By using quantitative two dimensional electrophoresis and matrix assisted laser desorption ionisation time of flight mass spectrometry, we identified 15 differently expressed proteins which apparently reflected kinase inhibitor Rucaparib the various histopathological aspects of pSS, from acinar loss, to lymphocytes infiltration, to local and systemic flogosis. At the time, the pattern of identified proteins was not preclinically validated. The aim of the current study was, therefore, to analyse by mass spectrometry techniques, coupled with Western blot and enzyme linked immunosorbent assay, the proteomic profile of pSS in an independent larger cohort of patients not only in comparison to healthy volunteers but Inhibitors,Modulators,Libraries also in comparison to pathologi cal controls.
Inhibitors,Modulators,Libraries To this purpose, we included subjects with non SS sicca syndrome which may provide Inhibitors,Modulators,Libraries a natural model of chronic dryness of the oral cavity not sus tained by an autoimmune response. Moreover, in order to verify whether salivary proteomics might be utilised to distinguish pSS from sSS the study was also extended to patients affected by SS and concomitant RA and SSc. The ultimate goal of this part of the study was, in other words, to support the work hypoth esis that proteomic analysis of whole saliva could represent a novel technique not only for the diagnosis of disorders involving salivary glands but also systemic autoimmune disorders even in the absence of any sali vary exocrinopathy. Finally, we also explored the biological and pathoge netic function of the detected putative discriminatory salivary proteomic biomarkers both in the local exocri nopathy and in the systemic inflammatory autoimmune systemic processes of pSS by employing the Ingenuity Pathway Analysis Knowledge base.

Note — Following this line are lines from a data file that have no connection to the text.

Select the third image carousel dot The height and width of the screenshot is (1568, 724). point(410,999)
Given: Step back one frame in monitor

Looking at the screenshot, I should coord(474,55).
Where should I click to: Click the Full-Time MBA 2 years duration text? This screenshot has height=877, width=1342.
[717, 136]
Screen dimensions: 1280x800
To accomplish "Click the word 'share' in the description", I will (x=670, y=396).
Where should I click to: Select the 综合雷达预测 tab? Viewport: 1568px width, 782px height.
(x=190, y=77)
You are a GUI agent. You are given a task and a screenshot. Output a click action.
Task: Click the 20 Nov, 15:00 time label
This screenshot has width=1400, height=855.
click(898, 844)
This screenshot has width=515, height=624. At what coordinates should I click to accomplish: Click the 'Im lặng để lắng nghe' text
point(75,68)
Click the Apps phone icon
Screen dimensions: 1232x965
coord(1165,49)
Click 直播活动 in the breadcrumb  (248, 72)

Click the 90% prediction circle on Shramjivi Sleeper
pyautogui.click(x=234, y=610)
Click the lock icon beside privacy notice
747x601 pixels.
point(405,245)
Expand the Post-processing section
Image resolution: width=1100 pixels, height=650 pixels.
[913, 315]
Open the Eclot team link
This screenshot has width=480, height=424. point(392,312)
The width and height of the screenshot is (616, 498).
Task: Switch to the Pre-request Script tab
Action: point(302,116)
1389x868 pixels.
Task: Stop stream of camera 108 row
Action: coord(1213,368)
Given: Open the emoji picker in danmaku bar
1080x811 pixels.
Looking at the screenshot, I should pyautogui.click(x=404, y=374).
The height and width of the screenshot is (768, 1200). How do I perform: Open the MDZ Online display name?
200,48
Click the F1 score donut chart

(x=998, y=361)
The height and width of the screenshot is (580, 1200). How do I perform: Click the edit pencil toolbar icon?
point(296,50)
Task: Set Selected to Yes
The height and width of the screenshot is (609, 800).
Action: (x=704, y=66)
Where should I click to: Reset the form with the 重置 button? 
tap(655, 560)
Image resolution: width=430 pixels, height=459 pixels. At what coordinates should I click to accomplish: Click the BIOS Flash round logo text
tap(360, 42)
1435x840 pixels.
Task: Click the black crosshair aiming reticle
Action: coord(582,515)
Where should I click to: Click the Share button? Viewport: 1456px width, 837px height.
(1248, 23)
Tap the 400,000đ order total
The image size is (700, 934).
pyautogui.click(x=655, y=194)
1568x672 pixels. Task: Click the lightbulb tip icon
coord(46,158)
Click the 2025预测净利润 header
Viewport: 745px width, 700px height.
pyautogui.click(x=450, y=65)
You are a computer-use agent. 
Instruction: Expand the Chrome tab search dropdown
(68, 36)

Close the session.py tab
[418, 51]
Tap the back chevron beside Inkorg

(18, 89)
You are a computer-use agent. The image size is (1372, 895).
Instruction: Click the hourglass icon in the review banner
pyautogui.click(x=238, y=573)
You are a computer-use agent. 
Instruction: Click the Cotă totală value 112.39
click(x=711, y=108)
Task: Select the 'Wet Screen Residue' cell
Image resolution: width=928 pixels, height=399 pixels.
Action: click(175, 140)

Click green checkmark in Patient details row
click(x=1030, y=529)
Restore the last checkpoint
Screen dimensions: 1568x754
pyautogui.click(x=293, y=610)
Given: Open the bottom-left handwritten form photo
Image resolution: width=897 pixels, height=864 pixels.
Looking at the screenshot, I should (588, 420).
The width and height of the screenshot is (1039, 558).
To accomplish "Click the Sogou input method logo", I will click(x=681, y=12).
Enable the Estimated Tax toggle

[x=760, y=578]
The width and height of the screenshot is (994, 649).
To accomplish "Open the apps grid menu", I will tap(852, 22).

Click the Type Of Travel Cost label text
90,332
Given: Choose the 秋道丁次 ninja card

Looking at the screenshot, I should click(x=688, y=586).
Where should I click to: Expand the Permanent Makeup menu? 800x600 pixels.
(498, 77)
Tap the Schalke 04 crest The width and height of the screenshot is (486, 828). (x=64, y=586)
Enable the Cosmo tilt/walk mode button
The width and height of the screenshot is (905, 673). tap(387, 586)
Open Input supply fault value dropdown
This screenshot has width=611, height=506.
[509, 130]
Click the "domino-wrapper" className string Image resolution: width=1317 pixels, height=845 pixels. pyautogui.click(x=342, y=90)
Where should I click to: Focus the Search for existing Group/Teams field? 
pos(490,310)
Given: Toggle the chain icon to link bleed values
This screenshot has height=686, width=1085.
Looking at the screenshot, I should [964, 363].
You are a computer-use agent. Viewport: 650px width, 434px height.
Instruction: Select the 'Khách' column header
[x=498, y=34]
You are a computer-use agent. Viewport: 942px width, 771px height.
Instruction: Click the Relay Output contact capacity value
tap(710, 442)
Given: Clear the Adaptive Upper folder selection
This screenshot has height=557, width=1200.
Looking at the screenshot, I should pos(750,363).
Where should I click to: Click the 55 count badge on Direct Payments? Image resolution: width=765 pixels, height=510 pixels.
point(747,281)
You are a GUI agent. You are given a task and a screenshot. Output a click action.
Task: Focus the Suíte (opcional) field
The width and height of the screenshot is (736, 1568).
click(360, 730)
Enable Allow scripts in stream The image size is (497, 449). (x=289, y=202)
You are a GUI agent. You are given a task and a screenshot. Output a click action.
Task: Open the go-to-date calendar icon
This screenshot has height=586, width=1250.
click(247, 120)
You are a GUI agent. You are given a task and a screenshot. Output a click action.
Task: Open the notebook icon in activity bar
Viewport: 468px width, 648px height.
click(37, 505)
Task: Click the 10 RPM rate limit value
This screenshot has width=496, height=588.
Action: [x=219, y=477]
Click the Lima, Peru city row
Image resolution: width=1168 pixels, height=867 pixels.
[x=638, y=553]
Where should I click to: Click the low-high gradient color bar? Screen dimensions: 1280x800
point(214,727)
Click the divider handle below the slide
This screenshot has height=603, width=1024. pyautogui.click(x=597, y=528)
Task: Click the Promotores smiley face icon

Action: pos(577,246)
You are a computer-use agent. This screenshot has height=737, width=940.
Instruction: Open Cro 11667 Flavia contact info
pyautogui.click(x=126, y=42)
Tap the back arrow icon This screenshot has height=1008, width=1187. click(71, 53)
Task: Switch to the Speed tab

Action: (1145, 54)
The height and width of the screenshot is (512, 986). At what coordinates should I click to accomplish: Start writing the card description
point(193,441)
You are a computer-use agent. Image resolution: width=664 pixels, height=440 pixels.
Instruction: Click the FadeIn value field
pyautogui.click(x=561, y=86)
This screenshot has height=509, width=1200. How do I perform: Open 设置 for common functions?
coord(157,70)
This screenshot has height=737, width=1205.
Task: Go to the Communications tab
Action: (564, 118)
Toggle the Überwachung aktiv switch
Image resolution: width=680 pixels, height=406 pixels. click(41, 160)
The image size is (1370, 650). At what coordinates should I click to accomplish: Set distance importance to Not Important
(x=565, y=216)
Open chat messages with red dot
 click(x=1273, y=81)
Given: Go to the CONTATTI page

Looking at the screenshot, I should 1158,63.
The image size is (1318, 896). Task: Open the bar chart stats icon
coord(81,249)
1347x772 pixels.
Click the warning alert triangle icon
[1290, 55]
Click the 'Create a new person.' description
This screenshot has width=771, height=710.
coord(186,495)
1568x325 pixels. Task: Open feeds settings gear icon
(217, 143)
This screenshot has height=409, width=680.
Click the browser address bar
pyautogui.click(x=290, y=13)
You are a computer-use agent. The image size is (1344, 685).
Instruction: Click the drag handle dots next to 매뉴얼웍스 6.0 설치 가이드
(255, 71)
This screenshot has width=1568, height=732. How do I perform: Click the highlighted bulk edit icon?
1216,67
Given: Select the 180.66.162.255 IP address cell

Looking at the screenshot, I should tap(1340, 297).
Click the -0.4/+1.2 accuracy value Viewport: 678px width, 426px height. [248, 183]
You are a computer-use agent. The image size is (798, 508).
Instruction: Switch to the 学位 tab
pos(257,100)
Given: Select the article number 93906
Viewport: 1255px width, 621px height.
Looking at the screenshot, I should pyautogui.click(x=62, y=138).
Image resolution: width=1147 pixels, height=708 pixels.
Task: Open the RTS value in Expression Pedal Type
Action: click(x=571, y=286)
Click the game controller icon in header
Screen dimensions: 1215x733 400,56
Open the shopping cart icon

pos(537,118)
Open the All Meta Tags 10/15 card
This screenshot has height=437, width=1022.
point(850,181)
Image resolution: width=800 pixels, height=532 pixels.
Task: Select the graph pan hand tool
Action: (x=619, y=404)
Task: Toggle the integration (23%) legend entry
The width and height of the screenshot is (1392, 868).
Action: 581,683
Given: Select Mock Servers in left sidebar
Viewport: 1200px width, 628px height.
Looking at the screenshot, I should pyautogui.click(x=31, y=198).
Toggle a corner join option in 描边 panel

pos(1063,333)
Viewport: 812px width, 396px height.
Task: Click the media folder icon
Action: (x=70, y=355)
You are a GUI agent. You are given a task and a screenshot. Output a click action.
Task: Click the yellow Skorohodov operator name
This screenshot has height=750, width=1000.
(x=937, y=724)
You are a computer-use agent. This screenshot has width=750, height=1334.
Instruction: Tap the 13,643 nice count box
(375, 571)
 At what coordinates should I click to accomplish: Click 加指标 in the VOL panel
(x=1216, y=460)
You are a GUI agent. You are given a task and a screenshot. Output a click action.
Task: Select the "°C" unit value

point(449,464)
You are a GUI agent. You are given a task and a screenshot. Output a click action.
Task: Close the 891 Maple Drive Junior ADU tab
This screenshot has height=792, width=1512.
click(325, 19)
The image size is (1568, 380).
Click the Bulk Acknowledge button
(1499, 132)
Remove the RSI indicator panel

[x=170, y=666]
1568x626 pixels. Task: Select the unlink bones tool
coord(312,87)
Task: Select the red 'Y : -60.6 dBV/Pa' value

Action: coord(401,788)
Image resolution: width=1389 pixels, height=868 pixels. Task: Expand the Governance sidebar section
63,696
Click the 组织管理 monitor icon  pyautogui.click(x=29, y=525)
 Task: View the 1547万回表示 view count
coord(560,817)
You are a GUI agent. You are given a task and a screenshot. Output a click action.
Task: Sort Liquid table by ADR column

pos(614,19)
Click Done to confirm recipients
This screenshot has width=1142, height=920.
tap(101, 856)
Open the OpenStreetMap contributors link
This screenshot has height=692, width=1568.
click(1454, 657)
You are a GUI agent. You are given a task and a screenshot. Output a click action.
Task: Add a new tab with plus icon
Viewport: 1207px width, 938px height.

Materials and methods Study design This diagnostic case control study was subdivided into three different steps. The first exploratory phase was aimed at characterising the salivary proteomic profile of a large group of pSS subjects in comparison to healthy controls and pathological controls. The second Inhibitors,Modulators,Libraries chal lenge phase was aimed at preclinically validating Inhibitors,Modulators,Libraries by WB and ELISA the ability of these candidate biomarkers to differentiate pSS from healthy volunteers, subjects with non pSS sicca syndrome and patients with sSS. ELISA results were also correlated to the minor salivary gland focus score and to rheumatoid factor, anti Ro SSA and anti La SSB.
Finally, to investigate the biologi cal function of the significantly changing proteins, we applied the Ingenuity Pathway Analysis Knowl edge base. This platform enabled us to visualize the potential interactions between the identified biomarker signatures in saliva and other molecules inhibitor Pfizer of interest, which may not have been detected in this particular study, and to iden tify biological pathways underlying pSS disease process. The study was approved by the local Ethics Committee.